Where the data below has the string "computer", return the whole line.

INPUT RECORDS:
○ ○ ○ ○ ○

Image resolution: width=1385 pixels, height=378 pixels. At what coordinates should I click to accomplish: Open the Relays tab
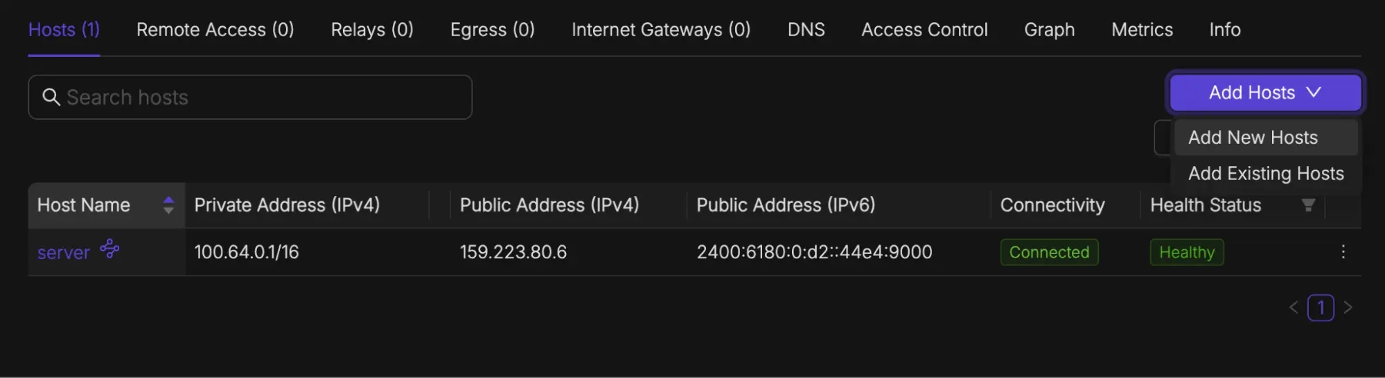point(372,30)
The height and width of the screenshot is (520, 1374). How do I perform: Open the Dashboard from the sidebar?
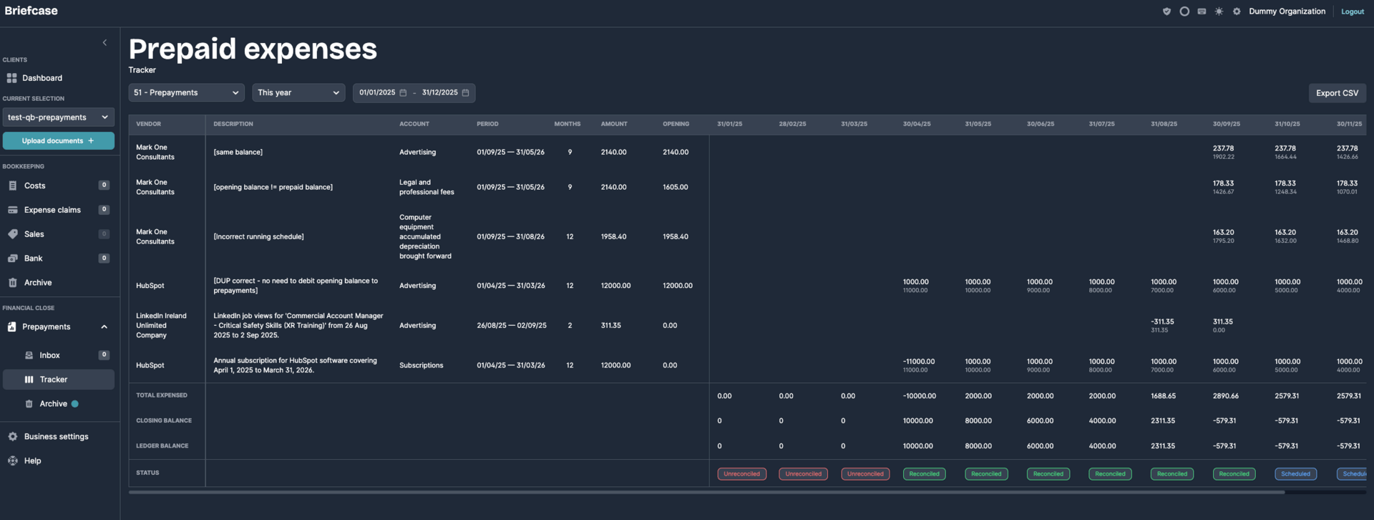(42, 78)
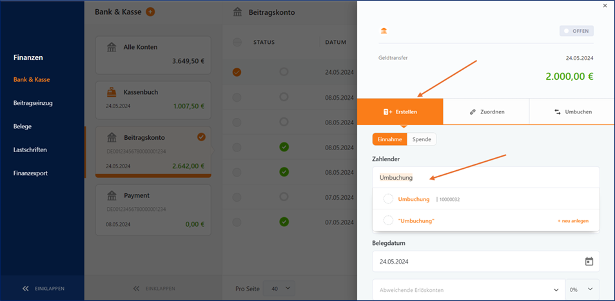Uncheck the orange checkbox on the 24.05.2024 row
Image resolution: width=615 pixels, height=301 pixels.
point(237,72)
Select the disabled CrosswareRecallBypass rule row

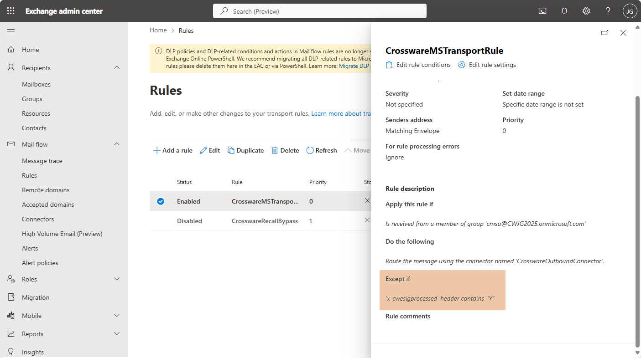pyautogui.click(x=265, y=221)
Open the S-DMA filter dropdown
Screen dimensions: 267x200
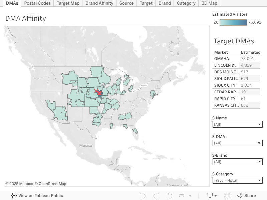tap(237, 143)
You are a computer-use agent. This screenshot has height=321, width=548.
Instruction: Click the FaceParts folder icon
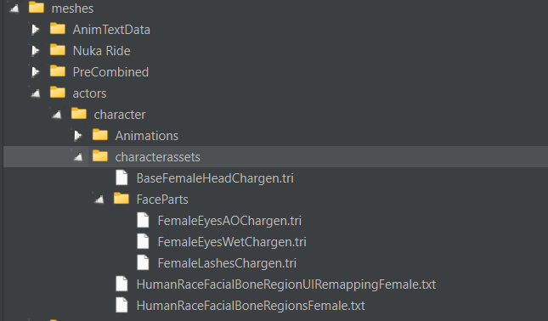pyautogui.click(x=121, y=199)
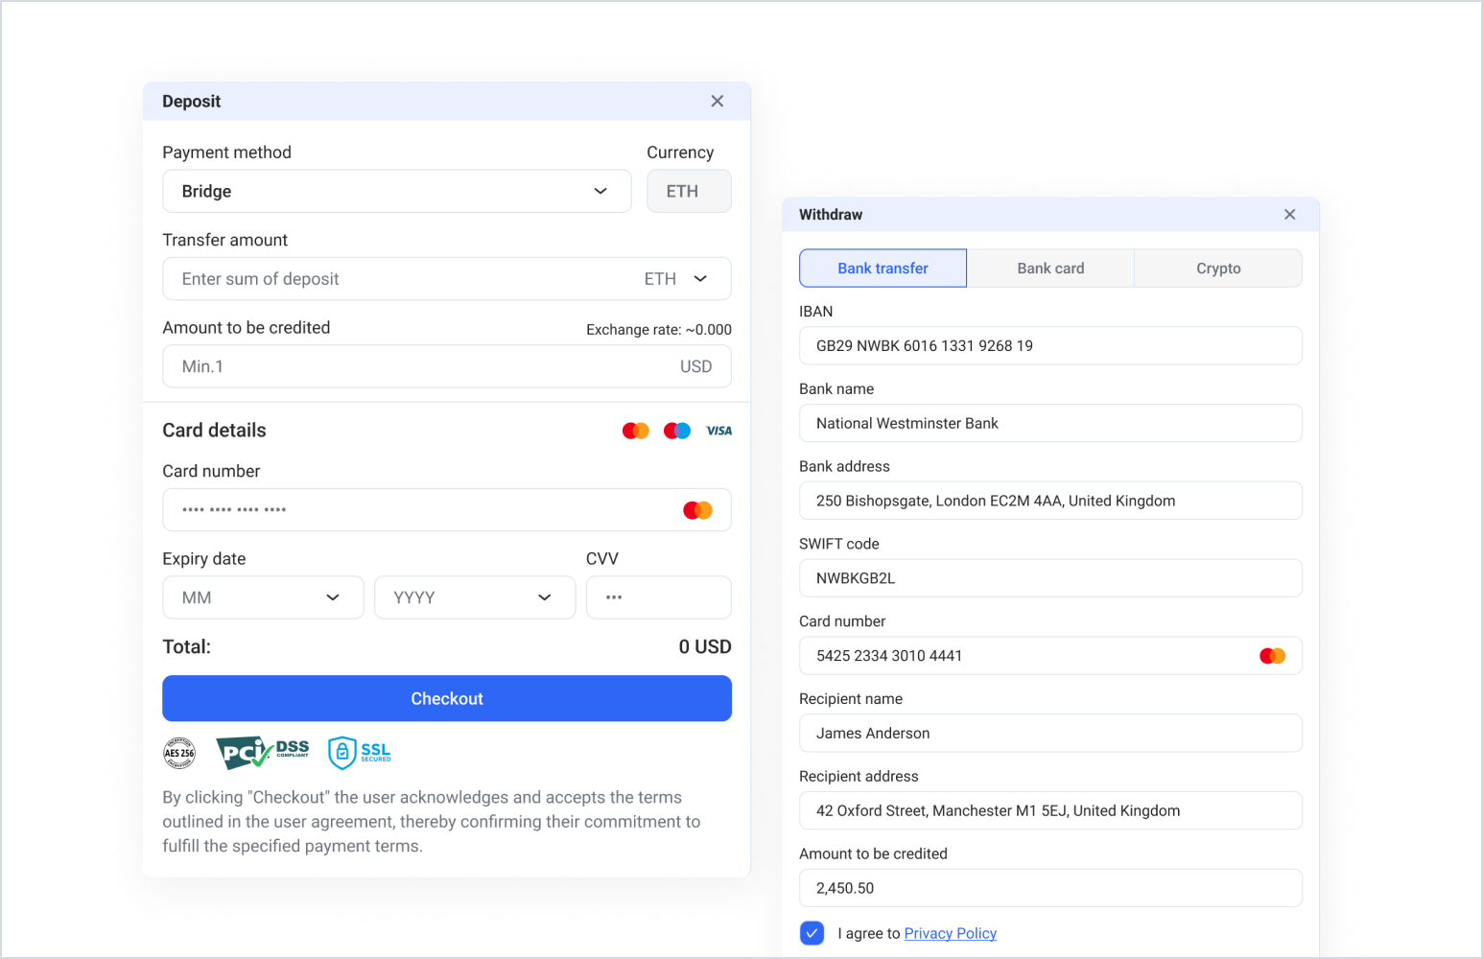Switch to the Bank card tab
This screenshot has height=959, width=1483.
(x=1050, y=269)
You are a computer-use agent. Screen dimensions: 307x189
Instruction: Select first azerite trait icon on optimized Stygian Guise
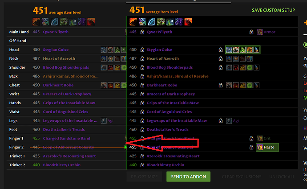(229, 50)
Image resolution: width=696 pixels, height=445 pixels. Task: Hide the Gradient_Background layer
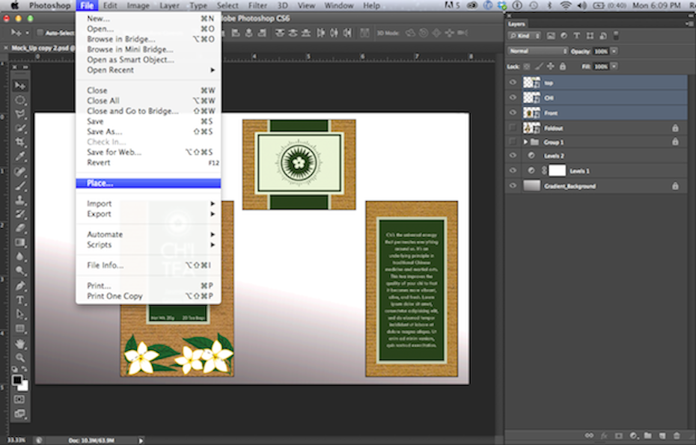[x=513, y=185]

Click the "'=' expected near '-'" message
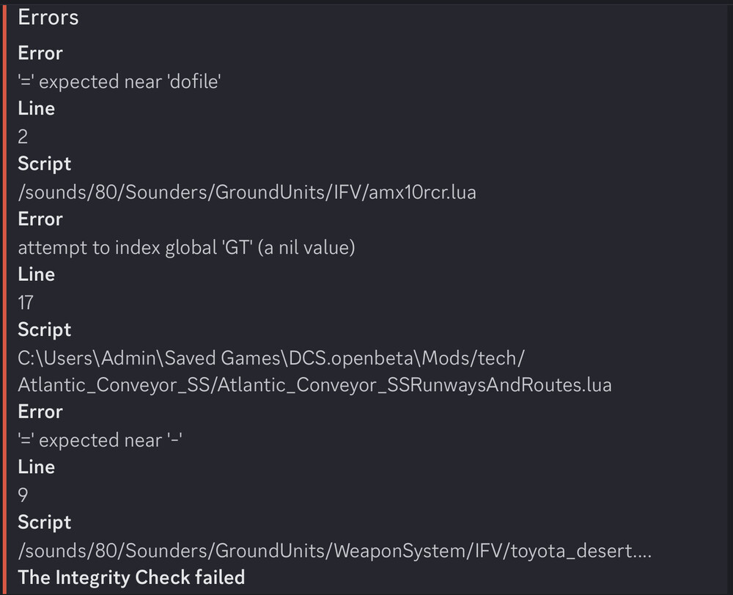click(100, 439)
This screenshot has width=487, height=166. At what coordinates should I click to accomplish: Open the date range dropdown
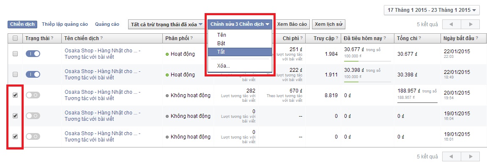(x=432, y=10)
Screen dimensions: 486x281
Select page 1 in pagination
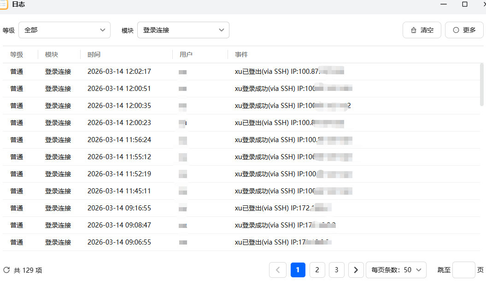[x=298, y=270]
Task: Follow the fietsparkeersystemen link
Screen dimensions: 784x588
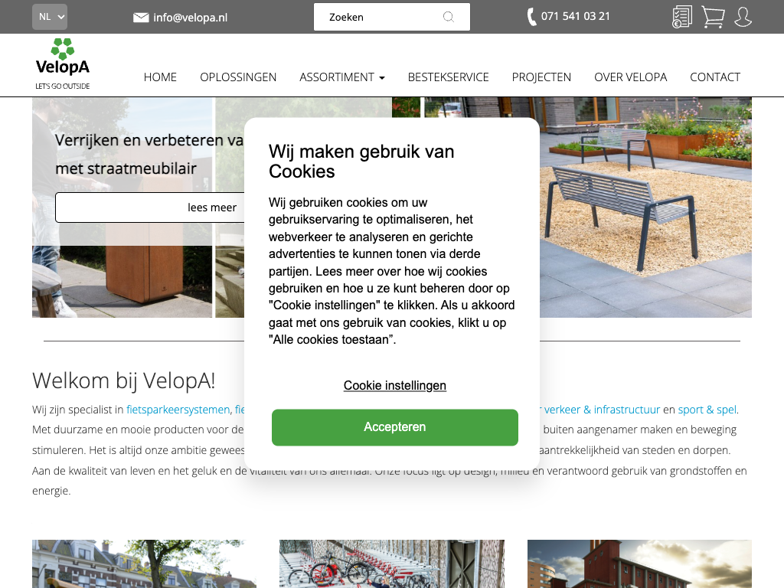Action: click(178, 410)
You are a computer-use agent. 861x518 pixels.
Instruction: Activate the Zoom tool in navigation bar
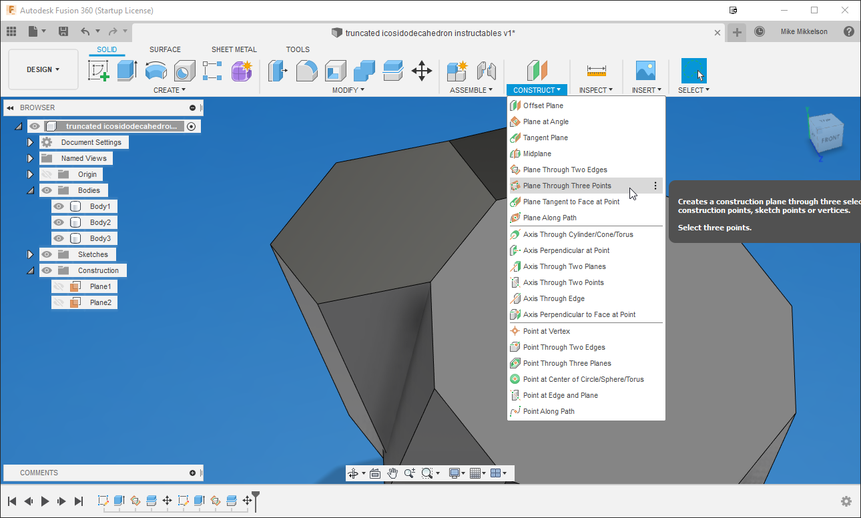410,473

○ ○ ○ ○ ○

RESULT OF THIS TASK:
You are a computer-use agent. This screenshot has height=321, width=548.
You are a computer-use agent. Screen dimensions: 307x189
You are a computer-use agent. 861x518 pixels.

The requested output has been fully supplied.